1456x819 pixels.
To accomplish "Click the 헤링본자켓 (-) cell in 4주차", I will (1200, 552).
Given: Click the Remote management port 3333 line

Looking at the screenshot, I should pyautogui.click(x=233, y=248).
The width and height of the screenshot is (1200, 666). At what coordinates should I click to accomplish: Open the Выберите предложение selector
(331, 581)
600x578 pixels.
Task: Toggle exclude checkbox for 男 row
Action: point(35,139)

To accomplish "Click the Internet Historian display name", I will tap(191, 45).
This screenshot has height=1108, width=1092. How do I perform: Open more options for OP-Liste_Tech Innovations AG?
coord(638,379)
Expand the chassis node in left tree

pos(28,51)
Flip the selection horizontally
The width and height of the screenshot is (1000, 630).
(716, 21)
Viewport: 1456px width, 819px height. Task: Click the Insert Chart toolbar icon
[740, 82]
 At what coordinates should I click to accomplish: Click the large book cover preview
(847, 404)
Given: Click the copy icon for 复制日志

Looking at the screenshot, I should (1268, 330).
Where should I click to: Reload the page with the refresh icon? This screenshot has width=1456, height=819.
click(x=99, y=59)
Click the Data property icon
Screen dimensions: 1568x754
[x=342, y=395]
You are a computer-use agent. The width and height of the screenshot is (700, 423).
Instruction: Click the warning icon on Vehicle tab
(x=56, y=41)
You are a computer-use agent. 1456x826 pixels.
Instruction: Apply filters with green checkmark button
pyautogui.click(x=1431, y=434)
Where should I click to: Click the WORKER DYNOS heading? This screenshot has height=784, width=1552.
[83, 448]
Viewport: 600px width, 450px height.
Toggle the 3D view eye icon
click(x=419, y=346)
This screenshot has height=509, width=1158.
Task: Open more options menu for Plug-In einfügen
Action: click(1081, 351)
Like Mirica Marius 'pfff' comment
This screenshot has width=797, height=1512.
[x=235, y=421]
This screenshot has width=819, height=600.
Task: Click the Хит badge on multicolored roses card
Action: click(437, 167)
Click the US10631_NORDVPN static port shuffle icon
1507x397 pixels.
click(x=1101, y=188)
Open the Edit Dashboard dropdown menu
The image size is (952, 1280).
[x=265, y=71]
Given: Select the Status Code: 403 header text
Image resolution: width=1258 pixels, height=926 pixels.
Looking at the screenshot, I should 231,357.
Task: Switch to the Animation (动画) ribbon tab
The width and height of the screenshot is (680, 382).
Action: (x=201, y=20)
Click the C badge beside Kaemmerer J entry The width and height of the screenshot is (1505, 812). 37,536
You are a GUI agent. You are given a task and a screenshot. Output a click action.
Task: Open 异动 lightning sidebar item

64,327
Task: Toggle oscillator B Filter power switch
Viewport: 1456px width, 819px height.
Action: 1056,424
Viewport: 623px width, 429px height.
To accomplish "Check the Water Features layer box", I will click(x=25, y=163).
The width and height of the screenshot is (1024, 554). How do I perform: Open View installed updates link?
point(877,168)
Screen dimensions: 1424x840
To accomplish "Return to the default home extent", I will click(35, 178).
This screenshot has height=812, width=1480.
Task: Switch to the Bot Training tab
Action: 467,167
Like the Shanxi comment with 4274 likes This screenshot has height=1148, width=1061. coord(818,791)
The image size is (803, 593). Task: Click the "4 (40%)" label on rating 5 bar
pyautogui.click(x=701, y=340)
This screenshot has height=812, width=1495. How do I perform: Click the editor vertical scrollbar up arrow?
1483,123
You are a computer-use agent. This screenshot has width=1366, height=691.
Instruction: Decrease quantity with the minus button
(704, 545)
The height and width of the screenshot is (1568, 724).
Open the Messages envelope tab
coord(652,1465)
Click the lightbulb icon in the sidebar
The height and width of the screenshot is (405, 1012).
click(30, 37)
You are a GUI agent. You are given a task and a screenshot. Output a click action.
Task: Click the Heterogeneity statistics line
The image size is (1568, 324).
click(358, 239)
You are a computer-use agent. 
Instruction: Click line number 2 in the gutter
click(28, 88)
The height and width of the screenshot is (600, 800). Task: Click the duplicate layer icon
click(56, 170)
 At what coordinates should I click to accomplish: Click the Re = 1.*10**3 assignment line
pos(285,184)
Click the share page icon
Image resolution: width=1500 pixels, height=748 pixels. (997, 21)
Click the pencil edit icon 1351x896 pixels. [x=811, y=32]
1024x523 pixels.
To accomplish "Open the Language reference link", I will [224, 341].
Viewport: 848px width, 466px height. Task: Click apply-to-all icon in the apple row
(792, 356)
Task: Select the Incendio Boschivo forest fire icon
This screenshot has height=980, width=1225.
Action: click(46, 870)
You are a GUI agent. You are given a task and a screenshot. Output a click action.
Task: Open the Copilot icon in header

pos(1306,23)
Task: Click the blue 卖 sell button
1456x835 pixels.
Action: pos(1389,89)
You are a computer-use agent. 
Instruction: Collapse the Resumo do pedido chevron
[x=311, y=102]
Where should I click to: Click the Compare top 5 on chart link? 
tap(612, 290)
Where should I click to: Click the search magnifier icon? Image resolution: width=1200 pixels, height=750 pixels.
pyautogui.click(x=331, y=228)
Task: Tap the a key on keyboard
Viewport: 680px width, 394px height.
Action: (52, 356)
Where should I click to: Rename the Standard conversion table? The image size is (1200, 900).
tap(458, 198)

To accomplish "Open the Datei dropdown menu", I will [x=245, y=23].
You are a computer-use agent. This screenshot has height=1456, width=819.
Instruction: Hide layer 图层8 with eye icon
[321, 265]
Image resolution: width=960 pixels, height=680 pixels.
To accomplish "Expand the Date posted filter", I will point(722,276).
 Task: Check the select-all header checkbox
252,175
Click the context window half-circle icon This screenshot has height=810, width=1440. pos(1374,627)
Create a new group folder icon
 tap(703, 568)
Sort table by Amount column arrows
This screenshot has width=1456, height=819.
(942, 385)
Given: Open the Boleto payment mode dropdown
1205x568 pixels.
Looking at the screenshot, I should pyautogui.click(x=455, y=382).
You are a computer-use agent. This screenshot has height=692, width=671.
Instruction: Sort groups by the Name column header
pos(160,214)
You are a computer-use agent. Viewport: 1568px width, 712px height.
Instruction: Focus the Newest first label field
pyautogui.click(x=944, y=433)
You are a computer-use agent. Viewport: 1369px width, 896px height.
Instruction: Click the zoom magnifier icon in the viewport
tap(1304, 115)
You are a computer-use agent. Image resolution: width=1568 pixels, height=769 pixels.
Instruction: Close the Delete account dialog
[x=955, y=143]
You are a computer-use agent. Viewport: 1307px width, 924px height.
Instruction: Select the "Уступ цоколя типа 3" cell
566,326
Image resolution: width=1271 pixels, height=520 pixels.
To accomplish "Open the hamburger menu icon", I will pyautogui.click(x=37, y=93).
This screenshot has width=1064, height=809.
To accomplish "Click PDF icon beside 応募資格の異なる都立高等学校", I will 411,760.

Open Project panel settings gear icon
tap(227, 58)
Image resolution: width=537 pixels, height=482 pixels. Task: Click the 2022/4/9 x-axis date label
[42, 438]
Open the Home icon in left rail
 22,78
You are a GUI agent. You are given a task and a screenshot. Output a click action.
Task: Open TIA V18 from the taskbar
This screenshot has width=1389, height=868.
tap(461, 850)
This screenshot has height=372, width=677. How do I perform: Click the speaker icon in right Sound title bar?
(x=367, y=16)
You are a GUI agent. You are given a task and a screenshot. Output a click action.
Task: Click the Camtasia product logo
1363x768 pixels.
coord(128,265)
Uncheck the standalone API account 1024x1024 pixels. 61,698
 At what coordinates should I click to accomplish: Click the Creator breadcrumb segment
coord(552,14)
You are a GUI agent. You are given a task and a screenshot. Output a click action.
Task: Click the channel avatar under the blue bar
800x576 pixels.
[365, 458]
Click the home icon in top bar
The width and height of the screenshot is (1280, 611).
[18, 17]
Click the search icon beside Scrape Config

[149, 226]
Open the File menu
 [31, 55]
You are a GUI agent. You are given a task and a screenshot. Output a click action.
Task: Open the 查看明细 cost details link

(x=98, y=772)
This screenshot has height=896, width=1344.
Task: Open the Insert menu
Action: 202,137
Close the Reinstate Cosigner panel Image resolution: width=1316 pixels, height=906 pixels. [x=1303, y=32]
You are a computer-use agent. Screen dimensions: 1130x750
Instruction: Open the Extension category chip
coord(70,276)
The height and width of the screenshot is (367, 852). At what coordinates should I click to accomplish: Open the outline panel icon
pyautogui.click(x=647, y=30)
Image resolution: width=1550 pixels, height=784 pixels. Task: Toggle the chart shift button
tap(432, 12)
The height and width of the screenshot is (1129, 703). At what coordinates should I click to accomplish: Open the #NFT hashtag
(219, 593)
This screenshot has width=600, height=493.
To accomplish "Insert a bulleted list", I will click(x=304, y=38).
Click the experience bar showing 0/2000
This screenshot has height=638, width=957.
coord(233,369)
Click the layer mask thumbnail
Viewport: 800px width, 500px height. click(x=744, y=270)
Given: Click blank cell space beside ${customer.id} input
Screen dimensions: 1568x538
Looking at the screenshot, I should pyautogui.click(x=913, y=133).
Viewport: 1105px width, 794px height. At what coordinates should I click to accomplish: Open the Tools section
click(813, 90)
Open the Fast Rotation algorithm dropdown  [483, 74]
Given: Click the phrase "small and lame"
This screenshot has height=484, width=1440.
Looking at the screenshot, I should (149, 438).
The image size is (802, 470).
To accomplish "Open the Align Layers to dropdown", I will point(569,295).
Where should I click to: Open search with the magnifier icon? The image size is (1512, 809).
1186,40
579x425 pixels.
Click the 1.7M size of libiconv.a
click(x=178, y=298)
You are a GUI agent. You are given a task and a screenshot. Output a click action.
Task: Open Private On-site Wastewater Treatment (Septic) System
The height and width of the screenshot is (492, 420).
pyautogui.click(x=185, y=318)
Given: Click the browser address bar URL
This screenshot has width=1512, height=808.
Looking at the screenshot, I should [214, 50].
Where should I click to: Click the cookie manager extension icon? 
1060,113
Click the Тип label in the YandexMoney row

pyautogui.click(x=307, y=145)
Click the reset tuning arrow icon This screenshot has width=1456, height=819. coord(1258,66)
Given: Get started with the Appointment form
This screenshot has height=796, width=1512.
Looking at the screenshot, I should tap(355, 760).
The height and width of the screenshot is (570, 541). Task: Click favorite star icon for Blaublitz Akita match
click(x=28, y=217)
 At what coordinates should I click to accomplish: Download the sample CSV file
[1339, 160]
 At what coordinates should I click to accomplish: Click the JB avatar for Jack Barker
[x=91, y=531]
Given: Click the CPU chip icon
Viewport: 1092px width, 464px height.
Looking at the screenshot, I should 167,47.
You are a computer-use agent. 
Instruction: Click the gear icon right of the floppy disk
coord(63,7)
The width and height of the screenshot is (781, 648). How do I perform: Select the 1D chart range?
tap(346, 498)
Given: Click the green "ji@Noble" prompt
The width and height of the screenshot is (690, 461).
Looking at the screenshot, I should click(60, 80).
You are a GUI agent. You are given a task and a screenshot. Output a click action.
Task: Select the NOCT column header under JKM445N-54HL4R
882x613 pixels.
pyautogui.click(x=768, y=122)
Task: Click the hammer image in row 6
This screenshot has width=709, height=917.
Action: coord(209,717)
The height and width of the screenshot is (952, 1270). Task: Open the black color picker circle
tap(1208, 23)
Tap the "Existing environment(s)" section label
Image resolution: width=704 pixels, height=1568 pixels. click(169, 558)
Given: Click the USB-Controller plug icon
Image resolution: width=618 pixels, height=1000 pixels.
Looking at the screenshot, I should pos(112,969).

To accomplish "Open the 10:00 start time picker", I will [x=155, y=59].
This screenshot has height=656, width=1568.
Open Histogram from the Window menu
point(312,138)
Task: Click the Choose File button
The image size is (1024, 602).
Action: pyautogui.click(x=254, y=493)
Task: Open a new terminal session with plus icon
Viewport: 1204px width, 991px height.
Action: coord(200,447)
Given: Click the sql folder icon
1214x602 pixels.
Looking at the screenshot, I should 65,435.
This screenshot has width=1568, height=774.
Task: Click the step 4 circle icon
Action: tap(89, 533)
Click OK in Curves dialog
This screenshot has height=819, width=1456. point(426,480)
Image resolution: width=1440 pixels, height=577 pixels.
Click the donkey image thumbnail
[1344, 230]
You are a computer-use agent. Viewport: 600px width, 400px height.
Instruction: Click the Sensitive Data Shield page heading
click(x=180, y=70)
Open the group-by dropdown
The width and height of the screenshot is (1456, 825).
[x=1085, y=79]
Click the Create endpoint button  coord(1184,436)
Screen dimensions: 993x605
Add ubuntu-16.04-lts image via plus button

----

Put the lines of the entries from the line containing "The height and width of the screenshot is (367, 852)." through the line containing "tap(432, 12)", both included, into a JSON list of strings with one string per line and blank lines left out.

The result.
[
  "The height and width of the screenshot is (367, 852). At what coordinates should I click to accomplish: Open the outline panel icon",
  "pyautogui.click(x=647, y=30)",
  "Image resolution: width=1550 pixels, height=784 pixels. Task: Toggle the chart shift button",
  "tap(432, 12)"
]